Je me dirige vers un petit camping un peu à l’écart. À mon arrivée, l’espace dédié aux tentes est encore désert : je peux choisir librement mon emplacement. Je m’installe près d’une table de pique-nique. Comme à mon habitude, après avoir monté ma tente, je file me décrasser. Je n’ai pas de gel douche. Heureusement quelqu’un a oublié sa savonnette dans une cabine de douche. Je me l’approprie et l’utilise sans scrupule, me frottant de la tête aux pieds avant de laisser la mousse agir, le temps de laver mes vêtements. À chaque rinçage, l’eau trouble se fait plus claire, passant du brun foncé au jaune pâle. Le résultat n’est pas parfait, mais il suffira. Sous le jet brûlant, je prolonge le plaisir, savourant la chaleur qui me délasse. La vapeur m’enveloppe en sortant de la cabine. Revigorée, je regagne ma tente, étendant mon linge sur une corde entre deux arbres. La tente dressée, les ablutions accomplies, le linge propre : il est temps de rejoindre Žabljak pour me ravitailler.
Un Français installé non loin dans son camping-car s’approche de moi, intrigué par la randonneuse solitaire que je suis. Il me propose un café, que je décline poliment, pressée d’atteindre le supermarché.

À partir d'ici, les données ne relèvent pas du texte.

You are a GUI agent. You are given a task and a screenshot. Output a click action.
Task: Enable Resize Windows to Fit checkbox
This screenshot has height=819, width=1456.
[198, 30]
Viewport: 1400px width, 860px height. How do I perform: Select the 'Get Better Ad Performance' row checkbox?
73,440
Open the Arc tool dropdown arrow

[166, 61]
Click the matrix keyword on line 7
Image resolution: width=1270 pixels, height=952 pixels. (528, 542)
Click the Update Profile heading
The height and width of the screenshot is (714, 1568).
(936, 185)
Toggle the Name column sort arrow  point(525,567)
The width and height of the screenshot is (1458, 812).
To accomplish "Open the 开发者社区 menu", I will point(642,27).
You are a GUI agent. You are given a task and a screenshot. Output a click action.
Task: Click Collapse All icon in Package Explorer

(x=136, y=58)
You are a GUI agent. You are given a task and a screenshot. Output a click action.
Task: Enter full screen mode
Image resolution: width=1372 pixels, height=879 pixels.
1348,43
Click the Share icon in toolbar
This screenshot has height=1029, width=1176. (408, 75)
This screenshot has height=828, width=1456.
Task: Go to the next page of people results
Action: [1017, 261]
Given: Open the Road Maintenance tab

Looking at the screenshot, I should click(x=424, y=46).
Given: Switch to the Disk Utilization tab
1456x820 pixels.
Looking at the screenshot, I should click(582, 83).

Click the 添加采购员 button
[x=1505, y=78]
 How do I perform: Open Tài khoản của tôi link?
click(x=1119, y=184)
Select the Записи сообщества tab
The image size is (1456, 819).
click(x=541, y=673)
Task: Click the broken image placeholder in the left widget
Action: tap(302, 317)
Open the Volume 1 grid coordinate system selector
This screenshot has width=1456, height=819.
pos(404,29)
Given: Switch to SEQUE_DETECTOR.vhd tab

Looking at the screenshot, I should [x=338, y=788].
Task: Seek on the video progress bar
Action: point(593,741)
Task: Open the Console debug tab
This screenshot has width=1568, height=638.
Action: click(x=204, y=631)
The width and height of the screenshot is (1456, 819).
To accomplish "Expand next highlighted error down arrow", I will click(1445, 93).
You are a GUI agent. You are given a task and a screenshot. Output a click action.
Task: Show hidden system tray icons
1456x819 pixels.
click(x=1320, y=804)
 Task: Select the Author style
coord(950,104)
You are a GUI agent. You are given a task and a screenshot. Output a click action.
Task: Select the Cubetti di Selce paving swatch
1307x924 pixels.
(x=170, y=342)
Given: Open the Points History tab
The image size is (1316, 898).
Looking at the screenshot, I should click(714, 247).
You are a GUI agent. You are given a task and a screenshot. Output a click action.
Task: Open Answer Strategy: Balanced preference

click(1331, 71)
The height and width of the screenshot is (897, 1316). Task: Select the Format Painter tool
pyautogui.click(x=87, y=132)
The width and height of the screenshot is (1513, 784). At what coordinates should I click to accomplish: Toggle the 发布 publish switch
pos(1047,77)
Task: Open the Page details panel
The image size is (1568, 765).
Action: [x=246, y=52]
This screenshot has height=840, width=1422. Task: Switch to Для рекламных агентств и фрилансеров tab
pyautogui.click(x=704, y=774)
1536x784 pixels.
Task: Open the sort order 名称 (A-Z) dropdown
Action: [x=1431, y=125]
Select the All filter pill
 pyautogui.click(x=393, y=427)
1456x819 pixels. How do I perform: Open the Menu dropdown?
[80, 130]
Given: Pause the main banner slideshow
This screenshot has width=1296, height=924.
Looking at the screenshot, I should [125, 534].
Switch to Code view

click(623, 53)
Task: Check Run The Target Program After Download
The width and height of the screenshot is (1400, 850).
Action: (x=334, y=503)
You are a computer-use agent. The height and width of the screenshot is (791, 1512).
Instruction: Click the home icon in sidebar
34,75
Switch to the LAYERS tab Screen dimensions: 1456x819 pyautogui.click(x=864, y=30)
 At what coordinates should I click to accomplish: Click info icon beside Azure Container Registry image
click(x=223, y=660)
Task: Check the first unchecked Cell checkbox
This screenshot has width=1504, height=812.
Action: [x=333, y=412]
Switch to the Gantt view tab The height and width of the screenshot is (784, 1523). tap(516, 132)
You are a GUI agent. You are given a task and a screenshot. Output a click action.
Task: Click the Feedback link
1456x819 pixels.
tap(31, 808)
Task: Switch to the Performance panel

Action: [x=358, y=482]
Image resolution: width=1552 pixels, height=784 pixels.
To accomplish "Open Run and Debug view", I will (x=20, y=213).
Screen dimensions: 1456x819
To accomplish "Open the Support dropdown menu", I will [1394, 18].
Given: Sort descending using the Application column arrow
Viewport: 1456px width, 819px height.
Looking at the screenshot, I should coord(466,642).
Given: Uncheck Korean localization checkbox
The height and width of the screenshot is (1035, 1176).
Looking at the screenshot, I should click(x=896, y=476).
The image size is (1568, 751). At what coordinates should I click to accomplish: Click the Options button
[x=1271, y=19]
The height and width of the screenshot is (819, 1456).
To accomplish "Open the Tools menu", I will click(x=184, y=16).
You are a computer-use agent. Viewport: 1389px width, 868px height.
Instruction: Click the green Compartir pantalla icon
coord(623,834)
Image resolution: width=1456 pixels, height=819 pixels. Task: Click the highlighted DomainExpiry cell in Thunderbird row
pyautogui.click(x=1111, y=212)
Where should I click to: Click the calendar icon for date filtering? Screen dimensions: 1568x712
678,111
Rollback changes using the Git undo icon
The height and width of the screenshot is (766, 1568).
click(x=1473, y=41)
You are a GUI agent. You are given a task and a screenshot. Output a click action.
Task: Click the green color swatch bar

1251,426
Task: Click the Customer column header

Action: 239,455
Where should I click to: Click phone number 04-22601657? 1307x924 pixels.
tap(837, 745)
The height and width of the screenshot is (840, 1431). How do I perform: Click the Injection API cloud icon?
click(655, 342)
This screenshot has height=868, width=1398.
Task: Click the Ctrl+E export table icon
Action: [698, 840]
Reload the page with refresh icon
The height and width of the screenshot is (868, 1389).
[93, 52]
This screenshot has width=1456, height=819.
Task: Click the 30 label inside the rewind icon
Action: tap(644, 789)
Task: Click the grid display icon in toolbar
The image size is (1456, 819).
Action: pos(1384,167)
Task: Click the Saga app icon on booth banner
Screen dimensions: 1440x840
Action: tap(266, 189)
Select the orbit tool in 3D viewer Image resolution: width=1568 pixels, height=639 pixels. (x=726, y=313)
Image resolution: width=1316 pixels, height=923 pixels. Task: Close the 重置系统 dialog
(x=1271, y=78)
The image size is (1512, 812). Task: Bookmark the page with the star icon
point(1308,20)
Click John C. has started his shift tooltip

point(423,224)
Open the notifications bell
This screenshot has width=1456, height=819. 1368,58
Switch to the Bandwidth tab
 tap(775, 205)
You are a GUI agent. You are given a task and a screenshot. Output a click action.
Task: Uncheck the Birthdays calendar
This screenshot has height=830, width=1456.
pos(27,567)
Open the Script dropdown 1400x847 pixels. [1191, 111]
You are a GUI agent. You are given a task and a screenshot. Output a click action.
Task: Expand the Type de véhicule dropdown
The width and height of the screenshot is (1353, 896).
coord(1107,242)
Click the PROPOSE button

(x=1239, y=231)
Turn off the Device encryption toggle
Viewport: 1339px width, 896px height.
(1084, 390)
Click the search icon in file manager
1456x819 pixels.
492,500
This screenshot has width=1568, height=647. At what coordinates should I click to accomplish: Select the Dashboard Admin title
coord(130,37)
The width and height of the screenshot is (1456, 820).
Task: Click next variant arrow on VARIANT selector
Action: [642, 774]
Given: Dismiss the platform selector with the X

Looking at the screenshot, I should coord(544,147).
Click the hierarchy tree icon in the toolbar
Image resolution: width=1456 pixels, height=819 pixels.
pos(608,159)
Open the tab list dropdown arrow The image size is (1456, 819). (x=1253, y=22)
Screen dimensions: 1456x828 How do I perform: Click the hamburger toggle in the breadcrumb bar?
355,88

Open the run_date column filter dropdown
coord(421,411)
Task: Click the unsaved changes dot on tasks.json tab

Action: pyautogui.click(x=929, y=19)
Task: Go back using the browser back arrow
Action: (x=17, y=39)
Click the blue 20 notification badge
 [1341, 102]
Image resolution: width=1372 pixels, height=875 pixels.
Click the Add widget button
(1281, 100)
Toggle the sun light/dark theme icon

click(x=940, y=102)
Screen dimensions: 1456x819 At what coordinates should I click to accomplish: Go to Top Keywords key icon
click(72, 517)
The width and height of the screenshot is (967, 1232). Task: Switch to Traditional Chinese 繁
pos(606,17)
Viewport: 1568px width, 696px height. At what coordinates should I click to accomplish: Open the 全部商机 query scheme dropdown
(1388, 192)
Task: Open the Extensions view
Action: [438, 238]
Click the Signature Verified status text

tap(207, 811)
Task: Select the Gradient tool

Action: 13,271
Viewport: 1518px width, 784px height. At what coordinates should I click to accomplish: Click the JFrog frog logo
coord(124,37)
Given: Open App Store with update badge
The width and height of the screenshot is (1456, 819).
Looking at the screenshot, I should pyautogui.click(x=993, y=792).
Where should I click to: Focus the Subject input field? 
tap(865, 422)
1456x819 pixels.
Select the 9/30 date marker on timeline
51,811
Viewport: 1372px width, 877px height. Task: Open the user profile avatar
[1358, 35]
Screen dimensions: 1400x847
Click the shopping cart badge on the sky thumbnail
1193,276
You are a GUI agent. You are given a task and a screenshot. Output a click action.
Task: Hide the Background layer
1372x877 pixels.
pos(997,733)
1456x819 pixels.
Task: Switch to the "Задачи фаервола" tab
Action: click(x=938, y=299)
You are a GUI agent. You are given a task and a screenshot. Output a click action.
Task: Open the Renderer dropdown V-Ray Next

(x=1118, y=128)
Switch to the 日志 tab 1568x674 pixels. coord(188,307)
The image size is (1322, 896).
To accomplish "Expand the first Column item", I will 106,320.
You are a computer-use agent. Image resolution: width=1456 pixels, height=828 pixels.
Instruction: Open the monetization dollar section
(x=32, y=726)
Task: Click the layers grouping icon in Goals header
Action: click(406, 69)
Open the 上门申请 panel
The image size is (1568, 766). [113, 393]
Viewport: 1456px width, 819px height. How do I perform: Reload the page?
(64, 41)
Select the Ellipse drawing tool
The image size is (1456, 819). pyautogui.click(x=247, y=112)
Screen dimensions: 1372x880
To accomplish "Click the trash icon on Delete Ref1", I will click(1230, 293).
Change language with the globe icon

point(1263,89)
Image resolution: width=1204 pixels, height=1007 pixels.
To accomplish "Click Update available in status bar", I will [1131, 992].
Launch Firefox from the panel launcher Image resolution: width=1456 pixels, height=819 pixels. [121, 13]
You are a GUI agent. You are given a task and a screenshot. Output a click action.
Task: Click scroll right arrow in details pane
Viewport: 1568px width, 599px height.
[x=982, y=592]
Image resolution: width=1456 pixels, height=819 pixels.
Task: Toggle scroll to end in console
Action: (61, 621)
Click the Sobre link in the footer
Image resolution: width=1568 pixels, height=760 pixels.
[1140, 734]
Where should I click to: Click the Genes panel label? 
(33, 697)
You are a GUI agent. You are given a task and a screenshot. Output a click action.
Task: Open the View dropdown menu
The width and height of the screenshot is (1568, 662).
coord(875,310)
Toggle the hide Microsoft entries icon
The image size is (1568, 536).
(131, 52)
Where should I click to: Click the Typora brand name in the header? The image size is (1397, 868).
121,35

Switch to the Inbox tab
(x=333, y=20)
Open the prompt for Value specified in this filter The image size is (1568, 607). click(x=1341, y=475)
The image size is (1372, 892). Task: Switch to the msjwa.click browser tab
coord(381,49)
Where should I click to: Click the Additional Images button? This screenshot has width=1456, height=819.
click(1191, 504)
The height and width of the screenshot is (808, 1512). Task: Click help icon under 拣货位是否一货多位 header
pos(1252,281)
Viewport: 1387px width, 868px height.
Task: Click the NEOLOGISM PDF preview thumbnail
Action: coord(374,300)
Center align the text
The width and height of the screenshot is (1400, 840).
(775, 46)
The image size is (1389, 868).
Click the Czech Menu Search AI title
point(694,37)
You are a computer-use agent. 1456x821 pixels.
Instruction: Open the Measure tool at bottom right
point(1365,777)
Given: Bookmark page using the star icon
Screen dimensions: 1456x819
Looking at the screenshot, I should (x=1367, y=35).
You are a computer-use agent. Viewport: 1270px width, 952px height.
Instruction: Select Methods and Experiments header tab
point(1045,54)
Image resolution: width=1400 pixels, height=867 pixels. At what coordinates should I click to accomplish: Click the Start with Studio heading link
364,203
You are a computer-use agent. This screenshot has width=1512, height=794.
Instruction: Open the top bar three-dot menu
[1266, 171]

Après une courte conversation, je reprends mon chemin. Deux kilomètres me séparent du Voli. Le risque du ravitaillement est toujours d’acheter plus que de raison. J’ai toujours du mal à évaluer mes besoins et les craquages sont fréquents. Lorsque je ressors, mes sacs débordent de provisions. À peine sortie, j’engloutis des petites viennoiseries et allège ainsi un peu ma charge.
Au retour, au dernier embranchement avant le camping, je remarque qu’une femme contrôle une voiture. Je réalise alors que la cahute en bord de route abrite les gardiens du parc, chargés de percevoir les droits d’entrée. En me déplaçant à pied, j’ai emprunté des sentiers détournés, évitant ainsi les postes de contrôle.

Quand je rejoins ma tente, d’autres sont plantées derrière, trop près à mon goût. Des randonneurs tchèques se sont déjà étalés sur « ma » table. Ils me font une petite place et me proposent un remontant. Je suis étonnée par la quantité de vivres et de boissons qu’ils transportent. Ils m’expliquent qu’ils ont terminé leur tour des sommets du Durmitor et que leur voiture regorge de victuailles. Ils sont venus de Prague en mini-van. Une fois l’an, ils partent randonner dans un coin différent. Ils connaissent bien les Alpes françaises ou autrichiennes. Intrigués par une femme randonnant seule sur une si longue distance, ils me posent des questions sur mon parcours et mes expériences. Contrairement aux États-Unis où personne n’en était étonné, en Europe la réaction des hommes surtout est toujours la même : ils trouvent ça courageux. En quoi est-ce plus courageux que ce soit une femme seule plutôt qu’un homme seul ? Je n’arrive pas à le comprendre. Je n’y vois pas d’exploit.